Thursday, May 27, 2010

Is Your Cloud Elastic or Plastic?

The discussions over multi vs. single tenant Cloud application design seems to be winding down with multi-tenancy clearly the winner. Although customers should frankly not care or be impacted by either architecture, vendors would be wise to follow a path that leads to easier maintenance and lower operational costs. As the trend in SaaS and Cloud computing puts downward pressure on license prices, application vendors need to adopt technologies and architectural models that result in the most cost effective manner to operate a Cloud application. That's assuming you have a for profit or at least against loss business model.

Now, it seems natural that the next big debate in Cloud computing architecture is going to be around elasticity vs plasticity. 

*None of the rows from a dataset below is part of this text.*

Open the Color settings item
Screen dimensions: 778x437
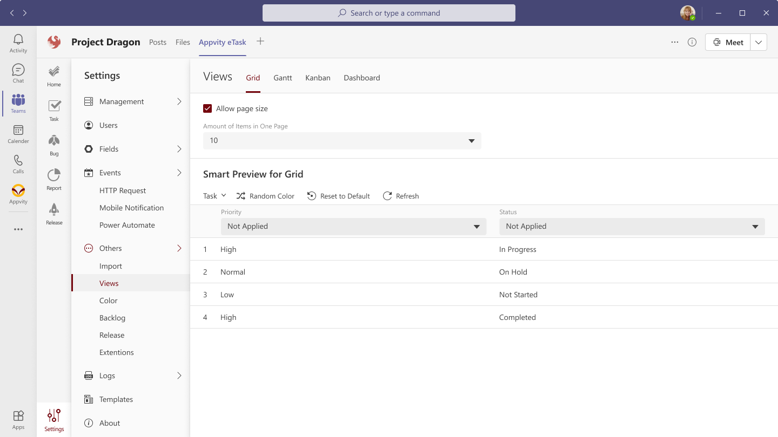(x=109, y=301)
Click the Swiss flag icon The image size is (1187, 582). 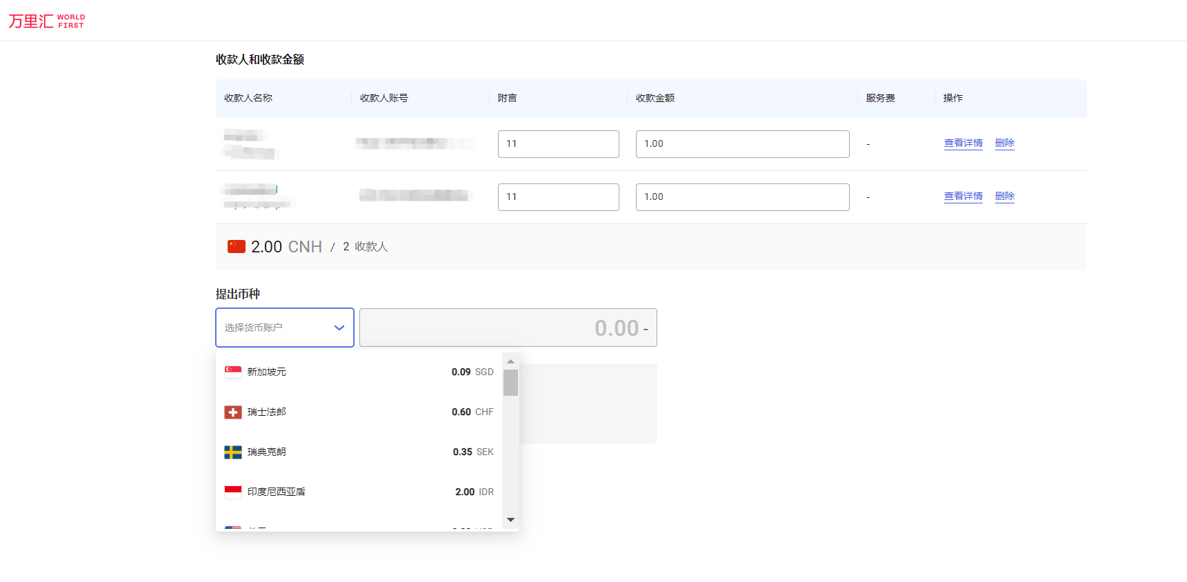233,412
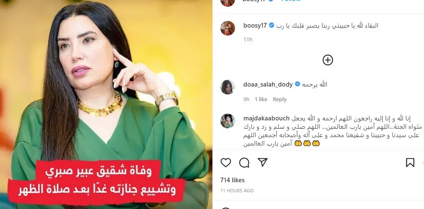Save post using the bookmark icon
The width and height of the screenshot is (424, 209).
pyautogui.click(x=410, y=163)
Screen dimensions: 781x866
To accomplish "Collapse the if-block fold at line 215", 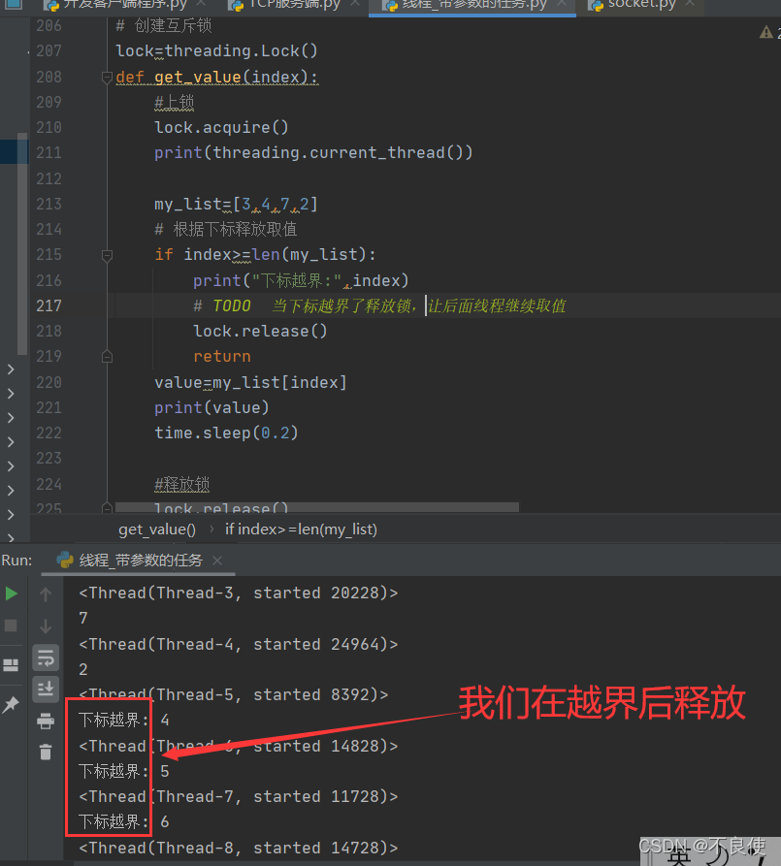I will click(x=107, y=254).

Is your Cloud computing infrastructure able to scale up or down based on demand? or Do you have to plan for peak demand and deploy enough hardware to make sure you have enough capacity to address your demand and SLAs?

If it's the latter, then it's like having a hotel keeping all the lights in every room on just in case some one checks in. How about turning the lights on only when you need them?! The amount of resources (aka moolah) wasted on running infrastructure constantly for peak demand can potentially negate any cost savings achieved through multi-tenancy.

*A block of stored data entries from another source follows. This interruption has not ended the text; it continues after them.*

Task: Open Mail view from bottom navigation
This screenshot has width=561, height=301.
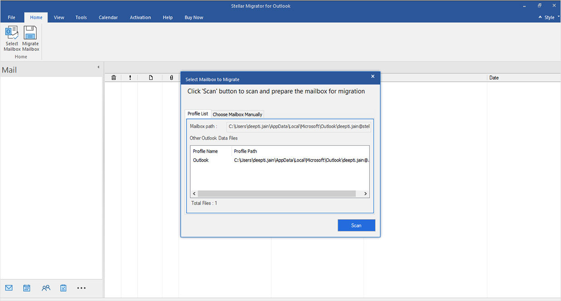Action: point(9,288)
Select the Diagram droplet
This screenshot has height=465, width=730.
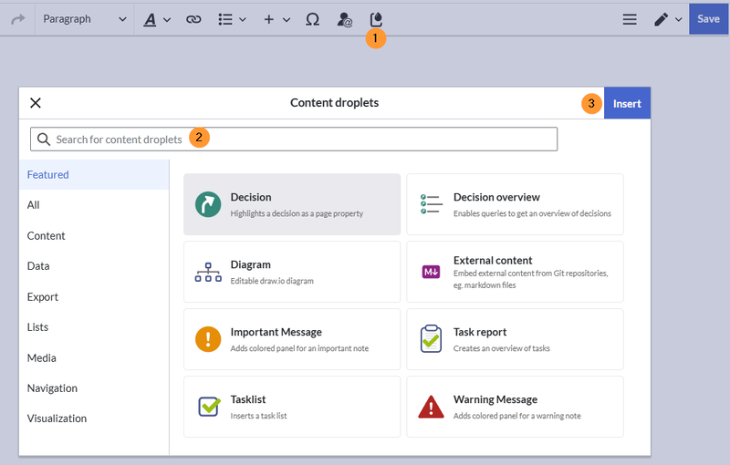pos(292,272)
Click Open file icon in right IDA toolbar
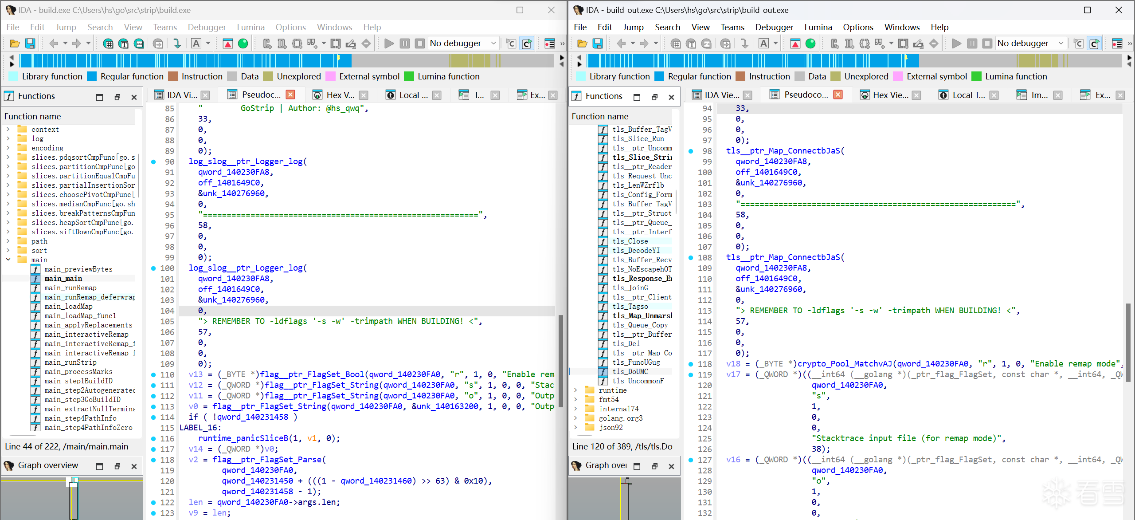This screenshot has width=1135, height=520. (582, 43)
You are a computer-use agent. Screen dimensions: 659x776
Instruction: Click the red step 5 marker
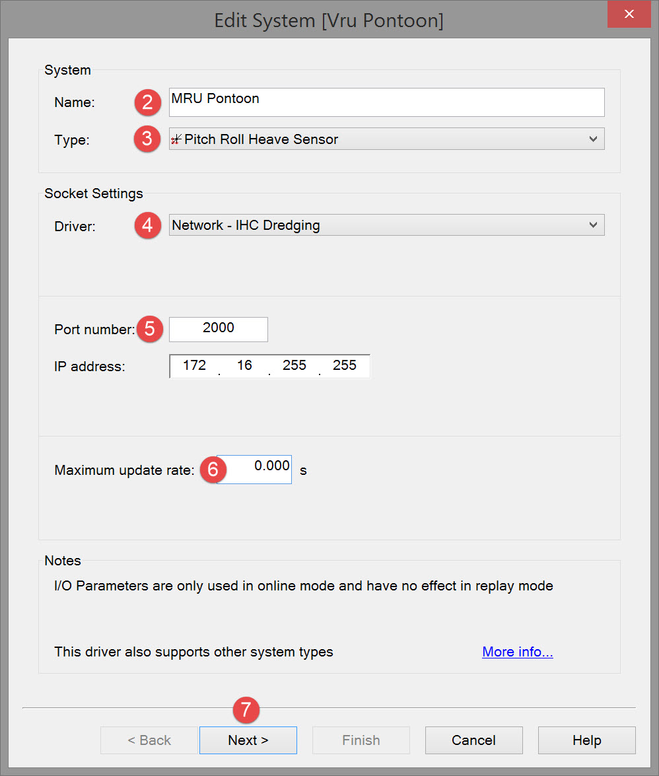click(x=150, y=329)
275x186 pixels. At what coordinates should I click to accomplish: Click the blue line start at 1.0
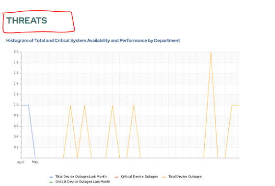[22, 105]
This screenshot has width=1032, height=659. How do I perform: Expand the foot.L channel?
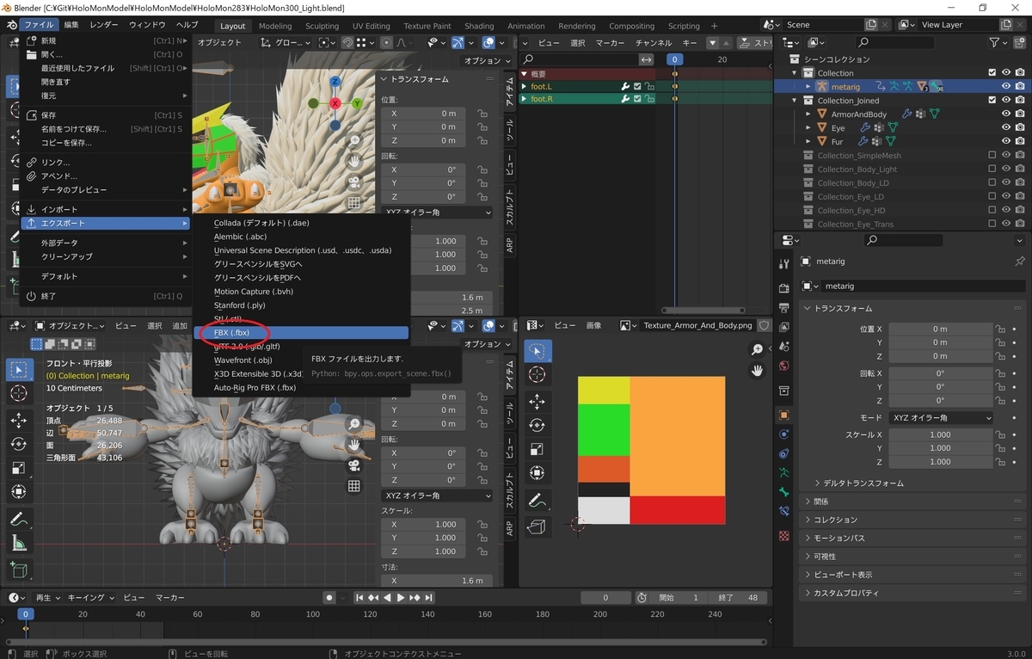pyautogui.click(x=524, y=86)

The only arguments that seem to make any sense for plastic computing are with regards to SLAs and the latency involved in bringing on new hardware/software to support increases in demand. To that, I say...invest in some operational analytics. I'm sure if you can track your usage, you can see patterns of use and plan for them. For example, if you're running a sales or finance application, it seems natural that end of month/quarter would be the busiest times and beginning through mid-month, things are not so busy. Turn off the lights when you don't need them.